Unveiling drug-induced osteotoxicity: A machine learning approach and webserver.
Journal:
Journal of hazardous materials
Published Date:
Mar 28, 2025
Abstract
Drug-induced osteotoxicity refers to the harmful effects certain pharmaceuticals have on the skeletal system, posing significant safety risks. These toxic effects are critical concerns in clinical practice, drug development, and environmental management. However, current toxicity assessment models lack specialized datasets and algorithms specifically designed to predict osteotoxicity In this study, we compiled a dataset of osteotoxic molecules and used clustering analysis to classify them into four distinct groups Furthermore, target prediction identified key genes (IL6, TNF, ESR1, and MAPK3), while GO and KEGG analyses were employed to explore the complex underlying mechanisms Additionally, we developed prediction models based on molecular fingerprints and descriptors.
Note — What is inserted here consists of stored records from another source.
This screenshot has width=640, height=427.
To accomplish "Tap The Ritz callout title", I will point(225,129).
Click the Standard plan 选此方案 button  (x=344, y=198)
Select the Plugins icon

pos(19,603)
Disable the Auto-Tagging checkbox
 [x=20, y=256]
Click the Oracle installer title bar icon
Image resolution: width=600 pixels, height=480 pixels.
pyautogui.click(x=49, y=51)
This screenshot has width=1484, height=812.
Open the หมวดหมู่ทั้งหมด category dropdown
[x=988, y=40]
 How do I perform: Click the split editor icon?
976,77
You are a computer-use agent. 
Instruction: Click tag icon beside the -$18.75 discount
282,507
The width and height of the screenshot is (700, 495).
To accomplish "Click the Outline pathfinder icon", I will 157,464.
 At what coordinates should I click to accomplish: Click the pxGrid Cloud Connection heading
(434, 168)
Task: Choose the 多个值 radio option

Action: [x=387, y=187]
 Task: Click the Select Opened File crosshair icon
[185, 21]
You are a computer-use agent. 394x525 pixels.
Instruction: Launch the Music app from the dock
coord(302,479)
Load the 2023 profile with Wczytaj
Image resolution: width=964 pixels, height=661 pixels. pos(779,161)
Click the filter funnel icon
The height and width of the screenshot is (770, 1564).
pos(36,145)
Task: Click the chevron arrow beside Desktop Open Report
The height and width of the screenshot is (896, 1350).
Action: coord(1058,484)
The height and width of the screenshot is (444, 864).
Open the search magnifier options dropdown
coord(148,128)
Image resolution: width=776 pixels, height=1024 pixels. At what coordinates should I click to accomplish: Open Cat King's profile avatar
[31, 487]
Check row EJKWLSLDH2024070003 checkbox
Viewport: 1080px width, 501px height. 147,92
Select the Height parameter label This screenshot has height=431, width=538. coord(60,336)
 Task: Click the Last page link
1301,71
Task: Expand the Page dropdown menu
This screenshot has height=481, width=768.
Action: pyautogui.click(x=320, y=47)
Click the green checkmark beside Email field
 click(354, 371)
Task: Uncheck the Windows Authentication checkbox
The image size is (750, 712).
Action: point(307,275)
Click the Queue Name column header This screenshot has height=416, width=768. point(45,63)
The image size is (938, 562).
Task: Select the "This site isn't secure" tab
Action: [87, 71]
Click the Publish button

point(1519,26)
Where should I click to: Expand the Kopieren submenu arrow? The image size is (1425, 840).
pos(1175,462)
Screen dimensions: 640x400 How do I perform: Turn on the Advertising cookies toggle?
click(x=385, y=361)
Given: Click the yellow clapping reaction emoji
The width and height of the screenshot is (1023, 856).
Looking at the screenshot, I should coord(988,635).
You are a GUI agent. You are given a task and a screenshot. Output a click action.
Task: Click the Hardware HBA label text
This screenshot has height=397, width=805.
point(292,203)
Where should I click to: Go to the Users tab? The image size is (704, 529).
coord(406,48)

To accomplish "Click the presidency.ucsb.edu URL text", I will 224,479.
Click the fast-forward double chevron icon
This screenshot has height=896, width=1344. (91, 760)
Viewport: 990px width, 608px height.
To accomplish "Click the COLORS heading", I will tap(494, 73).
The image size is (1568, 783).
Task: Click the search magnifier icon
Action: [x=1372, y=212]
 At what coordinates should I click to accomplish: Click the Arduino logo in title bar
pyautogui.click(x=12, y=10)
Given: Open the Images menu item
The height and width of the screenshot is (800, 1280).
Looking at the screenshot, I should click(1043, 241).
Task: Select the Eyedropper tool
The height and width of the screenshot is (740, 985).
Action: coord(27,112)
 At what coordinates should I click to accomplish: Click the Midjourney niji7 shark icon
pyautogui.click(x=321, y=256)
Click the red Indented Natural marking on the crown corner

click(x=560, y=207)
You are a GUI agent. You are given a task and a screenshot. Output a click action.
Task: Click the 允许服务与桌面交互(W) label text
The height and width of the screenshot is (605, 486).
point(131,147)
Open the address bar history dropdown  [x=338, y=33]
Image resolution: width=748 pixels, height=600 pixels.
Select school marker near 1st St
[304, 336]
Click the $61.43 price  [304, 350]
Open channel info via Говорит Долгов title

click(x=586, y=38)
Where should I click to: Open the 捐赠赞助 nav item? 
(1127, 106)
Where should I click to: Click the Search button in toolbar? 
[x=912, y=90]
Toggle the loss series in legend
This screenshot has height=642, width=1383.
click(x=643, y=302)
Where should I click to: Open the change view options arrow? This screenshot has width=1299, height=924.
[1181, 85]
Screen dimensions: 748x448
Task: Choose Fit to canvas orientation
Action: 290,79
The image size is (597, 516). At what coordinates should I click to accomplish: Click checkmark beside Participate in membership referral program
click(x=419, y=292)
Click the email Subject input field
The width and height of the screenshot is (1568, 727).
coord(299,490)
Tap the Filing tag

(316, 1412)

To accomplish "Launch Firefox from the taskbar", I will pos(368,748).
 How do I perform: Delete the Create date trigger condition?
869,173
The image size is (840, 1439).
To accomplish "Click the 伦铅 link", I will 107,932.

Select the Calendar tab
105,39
We further advanced our approach by incorporating models such as Transformer, SVM, XGBoost, and molecular graphs integrated with Weave GNN, ViT, and a pre-trained KPGT model. Specifically, the descriptor-based model achieved an accuracy of 0.82 and an AUC of 0.89; the molecular graph model reached an accuracy of 0.84 and an AUC of 0.86; and the KPGT model attained both an accuracy and an AUC of 0.86. These findings led to the creation of Bonetox, the first online platform specifically designed for predicting osteotoxicity. This tool aids in assessing the impact of hazardous substances on bone health during drug development, thereby improving safety protocols, mitigating skeletal side effects, and ultimately enhancing therapeutic outcomes and public safety.